When the doctor gave me my options, I realized that in-vitro fertilization (IVF) was the only realistic method for me to have kids. In that moment, I knew that I had to let go of my previously held beliefs about how to get pregnant. I had to accept that I wasn’t in charge of how things would come to fruition in my life.

Shortly after I decided to go ahead and start the preparation for IVF, my beloved father was killed in a tragic bike accident. Looking back, it’s clear to me that I only managed to proceed with trying to get pregnant amidst the enormous grief because I’d learned how fertile the ground of heartbreak is. When I finally had my beautiful little girl, I managed the exhaustion of long days and sometimes even longer nights because I realized it was delightfully promising compared to the long years of recovering from a broken marriage.

Then, I decided to have a second baby and I miscarried at 10 weeks. I sat with that disappointment and failure for many months before deciding to try again. I gave birth to my beautiful baby boy at the age of 50.

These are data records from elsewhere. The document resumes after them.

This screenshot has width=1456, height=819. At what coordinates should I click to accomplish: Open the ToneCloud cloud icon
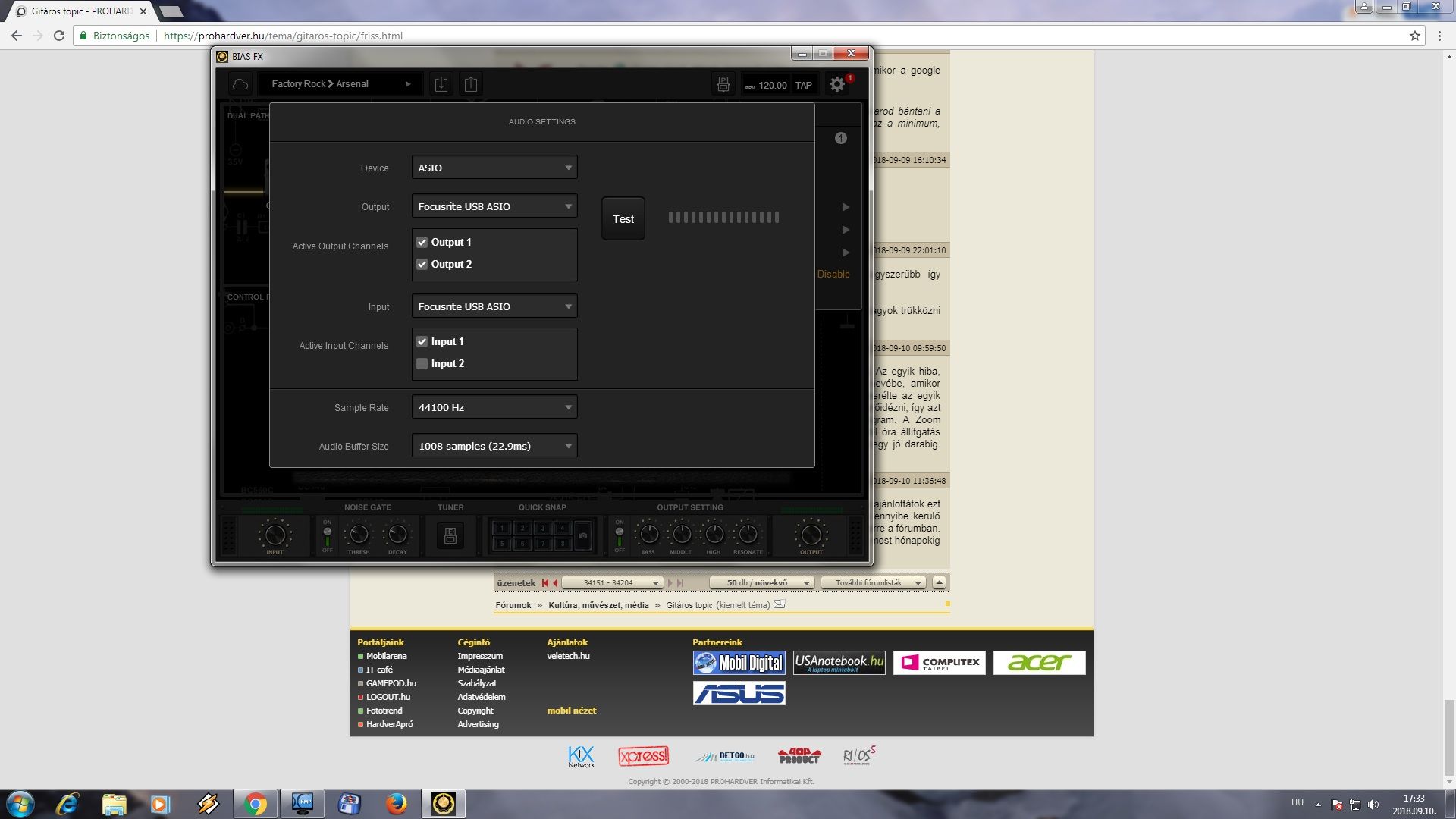[240, 84]
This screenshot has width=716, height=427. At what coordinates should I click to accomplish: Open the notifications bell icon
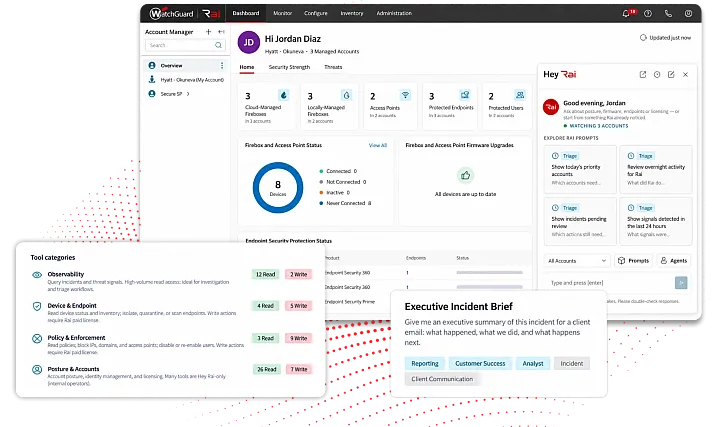[x=626, y=14]
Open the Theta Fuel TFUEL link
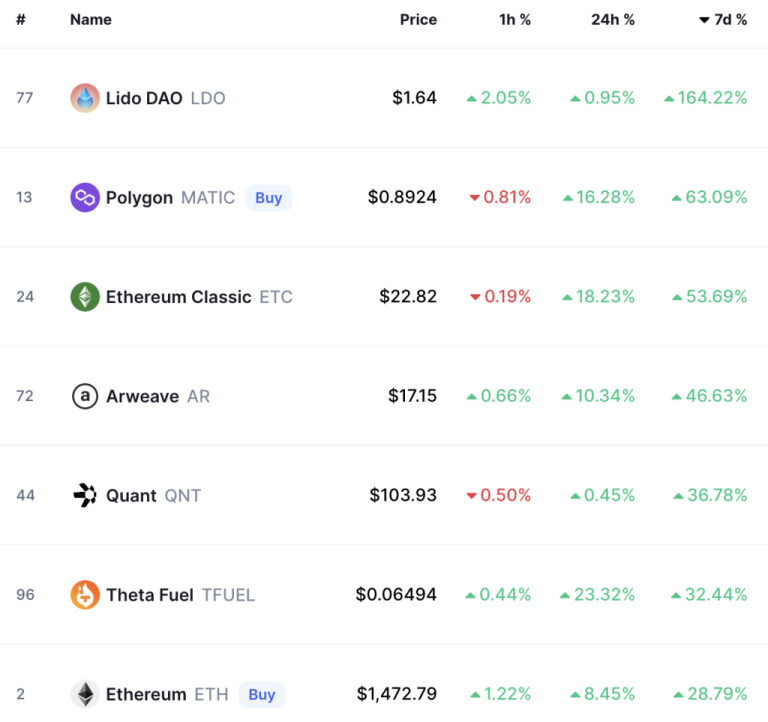Screen dimensions: 768x722 point(150,595)

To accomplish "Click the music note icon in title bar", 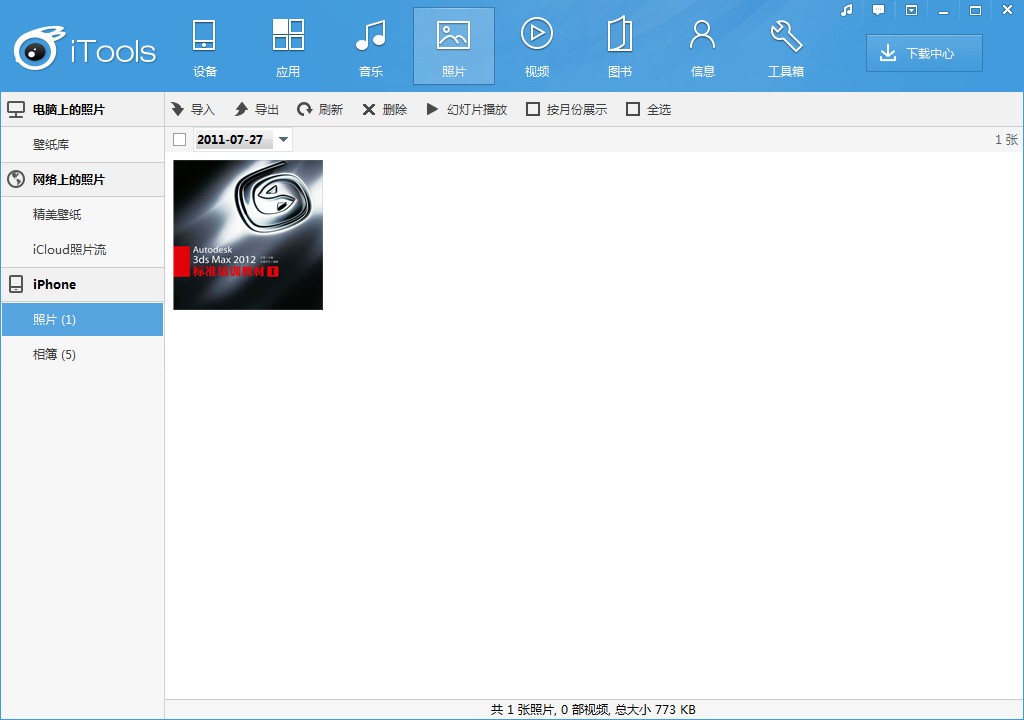I will pos(846,10).
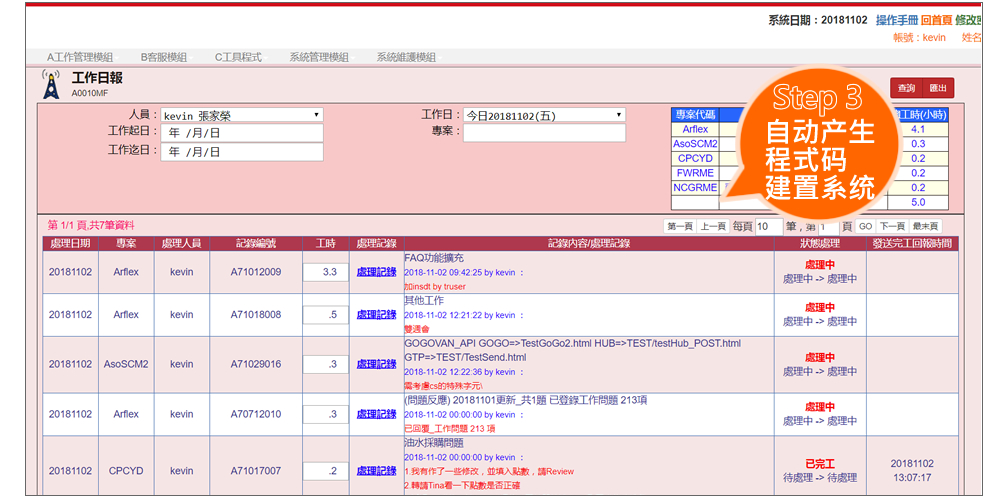Open the 系統管理模組 menu
This screenshot has height=498, width=1001.
[319, 57]
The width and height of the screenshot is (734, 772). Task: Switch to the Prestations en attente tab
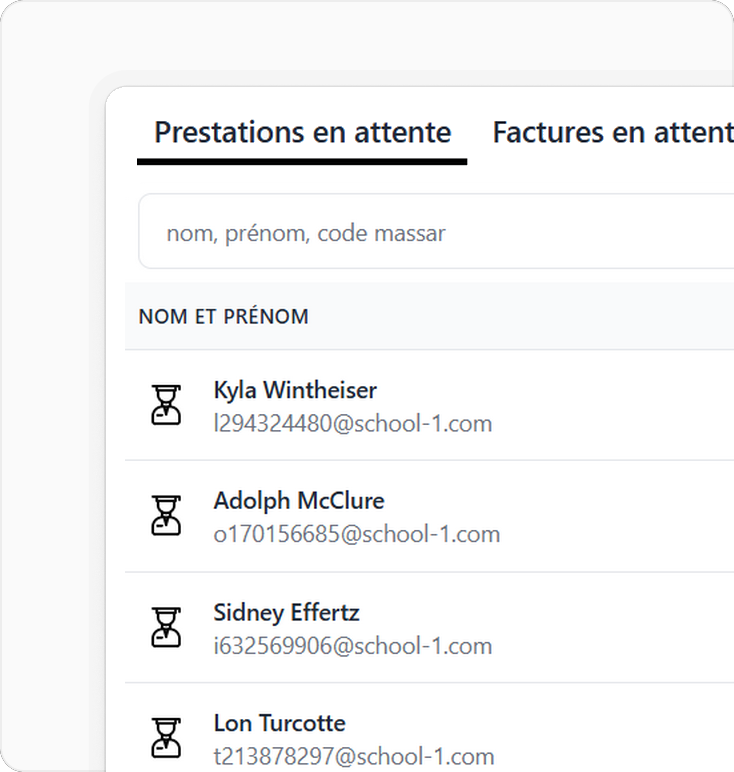coord(302,132)
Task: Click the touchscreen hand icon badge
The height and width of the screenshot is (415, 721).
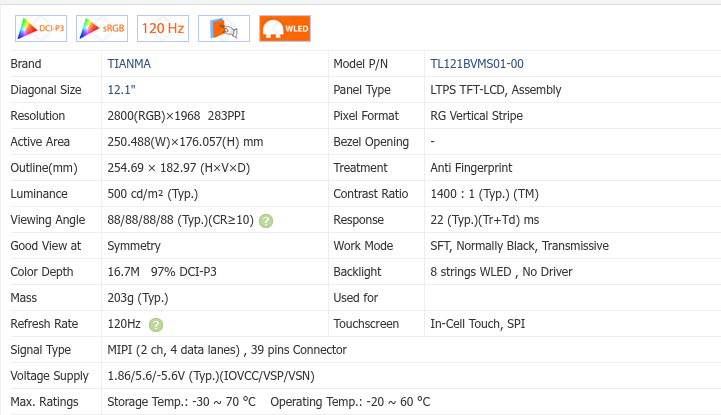Action: (224, 29)
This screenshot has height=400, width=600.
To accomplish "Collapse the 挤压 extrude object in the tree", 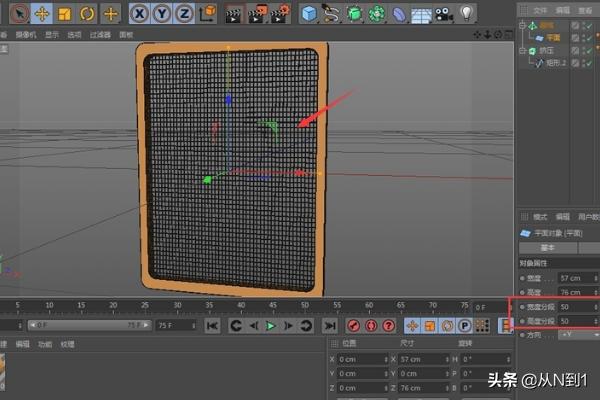I will pyautogui.click(x=522, y=49).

One of my favorite quotes is from the musician Hazrat Inayat Khan. He says, “God breaks the heart again and again and again until it stays open.” This concept resonates so deeply with me, as failure cracked me open, and helped me see that I had to open my mind shift my perspective to achieve what I’d always wanted. I had to let go of my preconceived notions about how my life should play out, and instead focus on what I needed to do to celebrate my path.

Today, when I’m busy with my two young kids, I don’t spend much time thinking about the long years and hard lessons I had to learn — but when I do, it feels more like a metamorphosis than a failure. To me, that’s success.